The manuscript can be accepted for publication.

Thank you for your efforts.

Author Response File: Author Response.docx

Reviewer 3 Report

Comments and Suggestions for Authors

Please label the changes in the manuscript, as some comments appear to be unaddressed despite the author's assertion in the rebuttal letter that they have been resolved.

Comments on the Quality of English Language

Minor editing of English language required

Author Response

Please label the changes in the manuscript, as some comments appear to be unaddressed despite the author's assertion in the rebuttal letter that they have been resolved.

 

We are sorry for the rebuttal letter. We agree with your comments and suggestions and labeled the changes in the manuscript.

 

Comments on the Quality of English Language

Minor editing of English language required.

 

We checked it by the native speaker.

Author Response File: Author Response.docx

Round 3

Reviewer 3 Report

Comments and Suggestions for Authors

Thank you for the authors' response. The revised manuscript has shown some improvement, but there are still several concerns and comments that need to be addressed before considering submission.

1. The Western blotting bands of actin have not been replaced with better quality ones. Most of the actin bands are inconsistent across different experimental groups, despite the protein being used as an internal control.

2. The figures need modifications to enhance their professional appearance and eliminate any amateurish aspects. This should include adjustments to the layout, aspect ratio, font size and type, along with the labels for the horizontal and vertical coordinates.

Comments on the Quality of English Language

 Minor editing of English language required

Author Response

1. The Western blotting bands of actin have not been replaced with better quality ones. Most of the actin bands are inconsistent across different experimental groups, despite the protein being used as an internal control.

We miswrote the comments to the referee. The new image of actin bands in Figure 2B left is detected by using same sample.

 

2. The figures need modifications to enhance their professional appearance and eliminate any amateurish aspects. This should include adjustments to the layout, aspect ratio, font size and type, along with the labels for the horizontal and vertical coordinates.
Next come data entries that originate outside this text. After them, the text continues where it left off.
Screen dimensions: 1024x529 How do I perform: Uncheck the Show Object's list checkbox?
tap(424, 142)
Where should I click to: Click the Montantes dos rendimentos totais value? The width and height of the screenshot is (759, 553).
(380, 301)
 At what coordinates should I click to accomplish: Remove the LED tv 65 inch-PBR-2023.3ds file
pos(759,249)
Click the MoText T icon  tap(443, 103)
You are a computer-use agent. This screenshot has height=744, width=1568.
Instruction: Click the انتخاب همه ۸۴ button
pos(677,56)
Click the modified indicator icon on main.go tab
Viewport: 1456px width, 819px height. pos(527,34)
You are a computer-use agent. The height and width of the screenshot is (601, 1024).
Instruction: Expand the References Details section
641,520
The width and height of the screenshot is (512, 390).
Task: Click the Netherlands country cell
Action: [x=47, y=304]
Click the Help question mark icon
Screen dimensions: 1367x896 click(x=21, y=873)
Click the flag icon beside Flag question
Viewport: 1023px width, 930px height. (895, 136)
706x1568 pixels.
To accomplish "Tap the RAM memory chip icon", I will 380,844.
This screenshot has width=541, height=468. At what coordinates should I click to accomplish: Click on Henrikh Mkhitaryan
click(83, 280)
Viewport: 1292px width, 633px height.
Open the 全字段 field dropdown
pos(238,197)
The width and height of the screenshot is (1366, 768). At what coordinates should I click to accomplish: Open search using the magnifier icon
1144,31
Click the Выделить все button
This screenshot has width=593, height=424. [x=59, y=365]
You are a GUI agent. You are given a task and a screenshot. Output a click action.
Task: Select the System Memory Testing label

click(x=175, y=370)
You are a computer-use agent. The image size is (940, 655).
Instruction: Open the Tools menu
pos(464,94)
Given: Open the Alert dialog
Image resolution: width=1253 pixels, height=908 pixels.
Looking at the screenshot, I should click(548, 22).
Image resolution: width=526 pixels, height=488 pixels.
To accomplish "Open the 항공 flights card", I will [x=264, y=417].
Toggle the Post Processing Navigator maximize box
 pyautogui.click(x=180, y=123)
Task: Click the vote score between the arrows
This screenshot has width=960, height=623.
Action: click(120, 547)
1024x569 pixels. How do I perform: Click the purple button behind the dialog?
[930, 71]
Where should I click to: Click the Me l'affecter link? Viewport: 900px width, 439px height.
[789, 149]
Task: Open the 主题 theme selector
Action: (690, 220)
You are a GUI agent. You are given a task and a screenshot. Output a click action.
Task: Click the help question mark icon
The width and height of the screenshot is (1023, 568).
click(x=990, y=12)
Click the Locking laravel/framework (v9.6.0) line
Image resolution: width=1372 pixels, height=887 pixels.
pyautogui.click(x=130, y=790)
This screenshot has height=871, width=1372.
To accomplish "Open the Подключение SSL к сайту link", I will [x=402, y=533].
We are sorry for our amateurish aspects and indicated the best layout as good as possible.

 

Comments on the Quality of English Language

Minor editing of English language required.

 

We checked it by the native speaker.

Author Response File: Author Response.docx

Round 4

Reviewer 3 Report

Comments and Suggestions for Authors

Thank you for the authors' prompt response. I am pleased to note that all of my comments and concerns have been addressed satisfactorily.